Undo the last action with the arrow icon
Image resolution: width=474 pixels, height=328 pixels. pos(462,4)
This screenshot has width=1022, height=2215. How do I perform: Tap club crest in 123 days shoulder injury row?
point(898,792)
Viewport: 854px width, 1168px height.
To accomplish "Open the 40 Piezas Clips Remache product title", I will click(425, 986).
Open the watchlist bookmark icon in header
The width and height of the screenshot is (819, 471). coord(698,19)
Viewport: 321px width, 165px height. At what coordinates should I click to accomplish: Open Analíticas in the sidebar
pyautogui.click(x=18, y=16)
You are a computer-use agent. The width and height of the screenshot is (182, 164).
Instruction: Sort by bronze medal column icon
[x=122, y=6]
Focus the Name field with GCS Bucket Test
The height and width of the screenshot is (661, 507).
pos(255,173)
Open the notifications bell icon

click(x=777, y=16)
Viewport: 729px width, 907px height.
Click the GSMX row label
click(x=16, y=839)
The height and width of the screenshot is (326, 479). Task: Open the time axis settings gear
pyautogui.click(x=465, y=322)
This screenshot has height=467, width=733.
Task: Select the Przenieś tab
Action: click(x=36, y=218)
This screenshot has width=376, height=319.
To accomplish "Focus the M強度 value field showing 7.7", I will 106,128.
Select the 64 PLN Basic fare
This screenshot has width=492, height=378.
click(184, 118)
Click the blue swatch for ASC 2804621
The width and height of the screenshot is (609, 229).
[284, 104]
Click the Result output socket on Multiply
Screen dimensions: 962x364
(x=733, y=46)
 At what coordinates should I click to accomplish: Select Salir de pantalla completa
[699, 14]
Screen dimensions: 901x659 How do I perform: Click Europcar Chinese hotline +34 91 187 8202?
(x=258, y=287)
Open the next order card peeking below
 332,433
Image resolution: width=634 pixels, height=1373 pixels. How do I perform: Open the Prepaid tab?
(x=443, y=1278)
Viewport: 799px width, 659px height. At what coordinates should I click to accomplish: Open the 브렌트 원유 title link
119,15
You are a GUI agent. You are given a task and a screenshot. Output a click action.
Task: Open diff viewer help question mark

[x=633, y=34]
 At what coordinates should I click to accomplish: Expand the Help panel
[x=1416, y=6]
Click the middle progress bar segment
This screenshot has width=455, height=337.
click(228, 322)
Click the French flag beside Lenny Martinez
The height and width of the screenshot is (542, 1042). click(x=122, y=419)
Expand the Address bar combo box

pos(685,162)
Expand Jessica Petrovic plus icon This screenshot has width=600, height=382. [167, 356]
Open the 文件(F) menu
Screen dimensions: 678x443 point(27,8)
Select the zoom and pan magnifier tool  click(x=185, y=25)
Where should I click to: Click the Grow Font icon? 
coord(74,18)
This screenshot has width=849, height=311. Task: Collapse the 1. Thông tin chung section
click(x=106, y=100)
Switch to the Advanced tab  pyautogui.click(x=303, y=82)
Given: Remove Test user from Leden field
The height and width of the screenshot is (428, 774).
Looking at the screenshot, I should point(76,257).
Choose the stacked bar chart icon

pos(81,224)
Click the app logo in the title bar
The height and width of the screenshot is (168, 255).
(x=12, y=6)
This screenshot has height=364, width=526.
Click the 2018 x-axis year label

----------------------------------------

What lines above hold the word "field"? List them all.

Focus the Name field with GCS Bucket Test
To accomplish "Focus the M強度 value field showing 7.7", I will 106,128.
Given: Remove Test user from Leden field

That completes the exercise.